Running vLLM with Container
Installing Nvidia Container Toolkit
curl -fsSL https://nvidia.github.io/libnvidia-container/gpgkey | sudo \
gpg --dearmor -o /usr/share/keyrings/nvidia-container-toolkit-keyring.gpg \
&& curl -s -L https://nvidia.github.io/libnvidia-container/stable/deb/nvidia-container-toolkit.list | \
sed 's#deb https://#deb [signed-by=/usr/share/keyrings/nvidia-container-toolkit-keyring.gpg] https://#g' | \
sudo tee /etc/apt/sources.list.d/nvidia-container-toolkit.list
export NVIDIA_CONTAINER_TOOLKIT_VERSION=1.18.0-1
sudo apt update && apt-get install -y \
nvidia-container-toolkit=${NVIDIA_CONTAINER_TOOLKIT_VERSION} \
nvidia-container-toolkit-base=${NVIDIA_CONTAINER_TOOLKIT_VERSION} \
libnvidia-container-tools=${NVIDIA_CONTAINER_TOOLKIT_VERSION} \
libnvidia-container1=${NVIDIA_CONTAINER_TOOLKIT_VERSION}
Installing Docker and setup Nvidia Runtime
curl -fsSL https://get.docker.com | bash
nvidia-ctk runtime configure --runtime=docker
systemctl restart docker.service
docker run --rm --gpus all nvidia/cuda:12.3.2-base-ubuntu22.04 nvidia-smi
If the GPU has been detected at the container level, proceed to the next step.

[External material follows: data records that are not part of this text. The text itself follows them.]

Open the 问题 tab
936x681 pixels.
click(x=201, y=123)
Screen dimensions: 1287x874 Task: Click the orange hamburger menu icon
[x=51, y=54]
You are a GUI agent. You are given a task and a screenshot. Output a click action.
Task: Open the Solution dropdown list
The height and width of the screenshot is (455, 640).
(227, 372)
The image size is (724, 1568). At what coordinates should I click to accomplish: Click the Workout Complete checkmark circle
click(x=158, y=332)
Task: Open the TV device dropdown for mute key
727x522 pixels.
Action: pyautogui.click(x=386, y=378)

Create docker-compose.yaml file configuration
services:
vllm:
image: vllm/vllm-openai:v0.12.0
container_name: vllm-gpt-oss-20b
restart: unless-stopped
ports:
- "8000:8000"
environment:
API_TOKEN: ${API_TOKEN}
VLLM_LOGGING_LEVEL: ERROR
volumes:
- /models:/models
command: >
--host 0.0.0.0
--port 8000
--api-key ${API_TOKEN}
--served-model-name openai/gpt-oss-20b
--model /models/gpt-oss-20b
--gpu-memory-utilization 0.90
--chat-template-content-format openai
--tool-call-parser openai
--enable-auto-tool-choice
--trust-remote-code
--async-scheduling
--disable-log-requests
deploy:
resources:
reservations:
devices:
- driver: nvidia
count: all
capabilities: [gpu]
ipc: host
ipc=hostmakes your container share memory space with the host machine, which is critical for running large models efficiently.

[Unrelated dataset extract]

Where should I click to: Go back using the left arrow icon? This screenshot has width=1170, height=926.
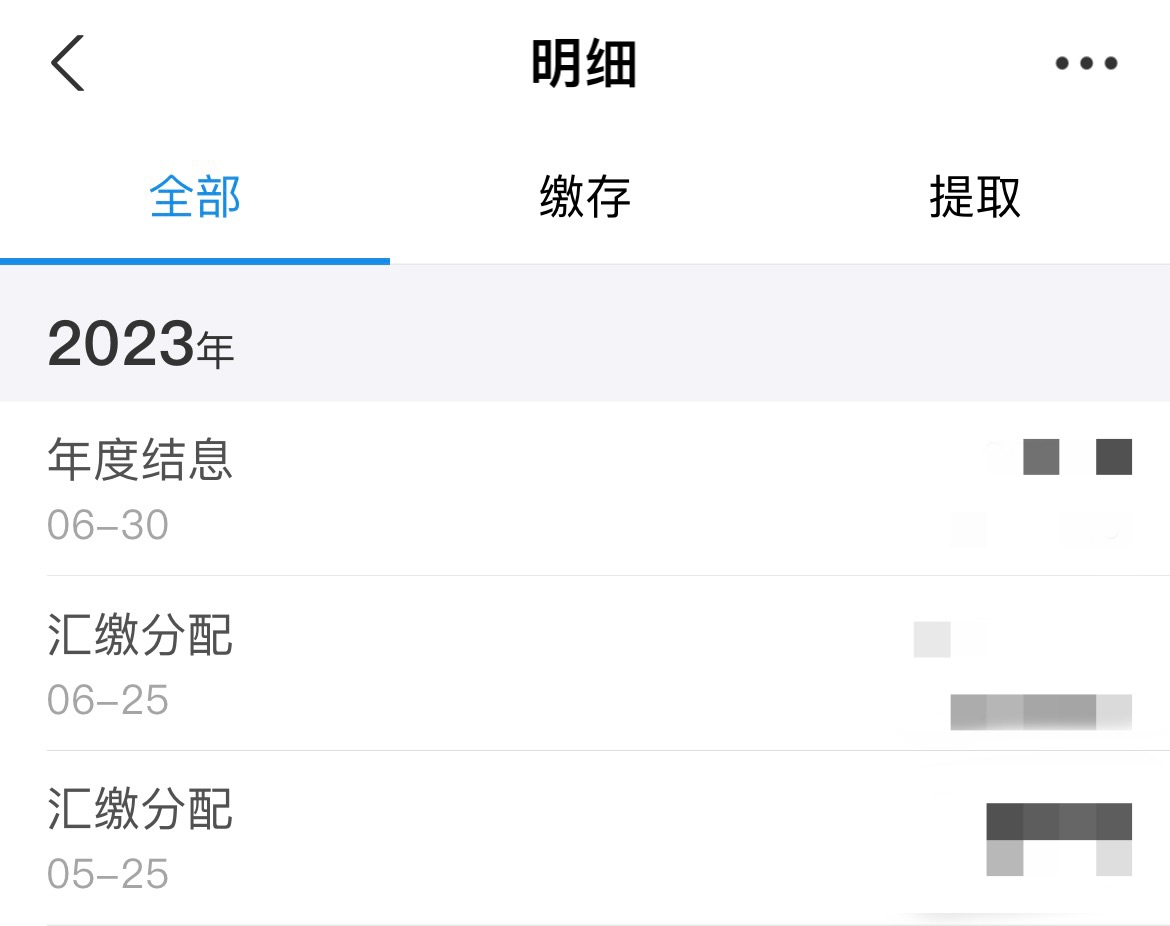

run it with the command docker compose up -d then monitor the log with the command docker compose logs -f.
Result:

Using The Model
Check the model with the GET API endpoint /v1/models as in the following example
curl -X GET http://127.0.0.1:8000/v1/models \
-H "Content-Type: application/json" \
-H "Authorization: Bearer $API_TOKEN" | jq -r
Result:

Then perform a prompt test with POST to the API endpoint /v1/chat/completions as shown in the following example
curl -X POST http://127.0.0.1:8000/v1/chat/completions \
-H "Content-Type: application/json" \
-H "Authorization: Bearer $API_TOKEN" \
-d '{
"model": "openai/gpt-oss-20b",
"messages": [
{
"role": "user",
"content": "what is AI ?"
}
],
"temperature": 0.3,
"max_tokens": 256,
"stream": false,
"reasoning_effort": "high"
}' | jq -r
Result:

Benchmark
Thanks to Yoosu-L for the easy-to-use llm benchmark tool.

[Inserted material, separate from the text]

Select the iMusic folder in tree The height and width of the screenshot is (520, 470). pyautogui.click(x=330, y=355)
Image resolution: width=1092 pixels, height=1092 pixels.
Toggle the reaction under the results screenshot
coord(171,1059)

curl -LO https://github.com/Yoosu-L/llmapibenchmark/releases/download/v1.0.7/llmapibenchmark_linux_amd64.tar.gz
tar xzvf llmapibenchmark_linux_amd64.tar.gz
We’ll test with up to 1,024 concurrency with run the following command:
./llmapibenchmark_linux_amd64 \
--base-url http://127.0.0.1:8000/v1 \
--api-key $API_TOKEN \
--model openai/gpt-oss-20b \
--concurrency 1,2,4,8,16,32,64,128,256,512,1024 \
--max-tokens 512 \
--num-words 512 \
--prompt "what is AI ?" \
--format yaml | tee benchmark-results-gpt-oss-20b-nvidia-l4.yaml
Results:

After tested openai/gpt-oss-20b under different levels of concurrency to understand how it behaves as load increases. As concurrency goes up, the model clearly becomes faster at generating tokens overall, showing strong scaling behavior. Prompt throughput also improves with higher concurrency, especially in the mid range.
While the fastest responses (min TTFT) stay consistently low, the slowest responses (max TTFT) increase noticeably as concurrency grows. This means most requests are still served quickly, but a small portion start to experience longer waits when the system is heavily loaded. Importantly, all requests succeed, even at the highest concurrency levels.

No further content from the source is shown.